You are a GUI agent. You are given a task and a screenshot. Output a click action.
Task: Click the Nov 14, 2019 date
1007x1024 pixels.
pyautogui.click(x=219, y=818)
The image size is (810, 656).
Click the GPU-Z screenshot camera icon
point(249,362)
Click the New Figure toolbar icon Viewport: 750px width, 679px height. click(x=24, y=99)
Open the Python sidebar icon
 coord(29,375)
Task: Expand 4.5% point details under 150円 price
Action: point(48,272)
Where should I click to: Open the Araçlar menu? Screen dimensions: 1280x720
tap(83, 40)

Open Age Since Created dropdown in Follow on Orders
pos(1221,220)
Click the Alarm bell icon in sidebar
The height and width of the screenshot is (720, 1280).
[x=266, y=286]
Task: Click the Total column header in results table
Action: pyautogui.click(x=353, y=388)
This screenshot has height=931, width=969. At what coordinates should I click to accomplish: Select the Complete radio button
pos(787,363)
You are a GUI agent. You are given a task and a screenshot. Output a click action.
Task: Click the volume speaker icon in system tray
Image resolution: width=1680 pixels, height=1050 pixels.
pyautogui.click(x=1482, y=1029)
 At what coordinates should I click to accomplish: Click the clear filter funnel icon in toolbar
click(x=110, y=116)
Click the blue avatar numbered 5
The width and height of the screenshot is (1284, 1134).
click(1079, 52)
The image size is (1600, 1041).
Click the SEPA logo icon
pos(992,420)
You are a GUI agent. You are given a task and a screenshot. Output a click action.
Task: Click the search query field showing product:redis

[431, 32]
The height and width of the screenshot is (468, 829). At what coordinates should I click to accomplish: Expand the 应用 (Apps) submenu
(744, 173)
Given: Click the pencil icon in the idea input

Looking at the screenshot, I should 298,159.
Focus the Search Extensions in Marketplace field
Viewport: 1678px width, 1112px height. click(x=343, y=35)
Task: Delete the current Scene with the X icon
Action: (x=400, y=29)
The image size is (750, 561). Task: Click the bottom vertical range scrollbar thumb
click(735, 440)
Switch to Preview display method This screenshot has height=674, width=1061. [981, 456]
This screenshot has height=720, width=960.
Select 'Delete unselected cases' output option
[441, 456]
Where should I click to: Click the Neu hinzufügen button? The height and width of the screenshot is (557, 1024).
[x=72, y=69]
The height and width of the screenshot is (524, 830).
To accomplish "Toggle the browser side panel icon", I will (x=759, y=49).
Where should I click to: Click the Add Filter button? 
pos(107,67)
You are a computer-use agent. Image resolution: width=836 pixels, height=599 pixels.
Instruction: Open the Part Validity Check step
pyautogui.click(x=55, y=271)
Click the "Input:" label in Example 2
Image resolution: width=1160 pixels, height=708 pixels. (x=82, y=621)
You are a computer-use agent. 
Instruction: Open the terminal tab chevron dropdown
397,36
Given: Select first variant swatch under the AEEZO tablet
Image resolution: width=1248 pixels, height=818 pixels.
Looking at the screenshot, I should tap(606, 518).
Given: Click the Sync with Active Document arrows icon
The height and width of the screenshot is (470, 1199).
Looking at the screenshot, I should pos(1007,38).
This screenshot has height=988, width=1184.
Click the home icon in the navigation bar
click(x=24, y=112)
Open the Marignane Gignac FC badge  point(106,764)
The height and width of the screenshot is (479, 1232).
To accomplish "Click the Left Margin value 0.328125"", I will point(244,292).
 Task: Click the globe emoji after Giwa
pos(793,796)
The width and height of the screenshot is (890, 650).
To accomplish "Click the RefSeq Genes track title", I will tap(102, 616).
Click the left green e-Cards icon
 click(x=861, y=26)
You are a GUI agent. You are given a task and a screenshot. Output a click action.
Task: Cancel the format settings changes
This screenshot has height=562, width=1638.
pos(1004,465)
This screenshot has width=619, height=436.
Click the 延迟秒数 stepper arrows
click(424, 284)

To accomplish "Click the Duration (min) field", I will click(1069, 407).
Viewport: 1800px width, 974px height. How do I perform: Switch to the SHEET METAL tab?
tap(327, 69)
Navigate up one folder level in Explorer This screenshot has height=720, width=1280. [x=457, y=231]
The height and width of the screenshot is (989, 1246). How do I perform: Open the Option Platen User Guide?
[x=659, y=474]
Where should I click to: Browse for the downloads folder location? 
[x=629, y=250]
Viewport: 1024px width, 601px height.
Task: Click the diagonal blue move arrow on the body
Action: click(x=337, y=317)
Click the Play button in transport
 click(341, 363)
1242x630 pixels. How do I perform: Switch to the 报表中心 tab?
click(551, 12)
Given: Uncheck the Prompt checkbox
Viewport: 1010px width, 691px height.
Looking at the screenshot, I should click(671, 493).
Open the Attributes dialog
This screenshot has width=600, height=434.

**Try it:** Please copy, exactly and with nothing else, the lines above beginning at the line that has "in Example 2" and ending with the line that has "The height and width of the screenshot is (479, 1232).".

**Output below:**
Click the "Input:" label in Example 2
Image resolution: width=1160 pixels, height=708 pixels. (x=82, y=621)
You are a computer-use agent. 
Instruction: Open the terminal tab chevron dropdown
397,36
Given: Select first variant swatch under the AEEZO tablet
Image resolution: width=1248 pixels, height=818 pixels.
Looking at the screenshot, I should tap(606, 518).
Given: Click the Sync with Active Document arrows icon
The height and width of the screenshot is (470, 1199).
Looking at the screenshot, I should pos(1007,38).
This screenshot has height=988, width=1184.
Click the home icon in the navigation bar
click(x=24, y=112)
Open the Marignane Gignac FC badge  point(106,764)
The height and width of the screenshot is (479, 1232).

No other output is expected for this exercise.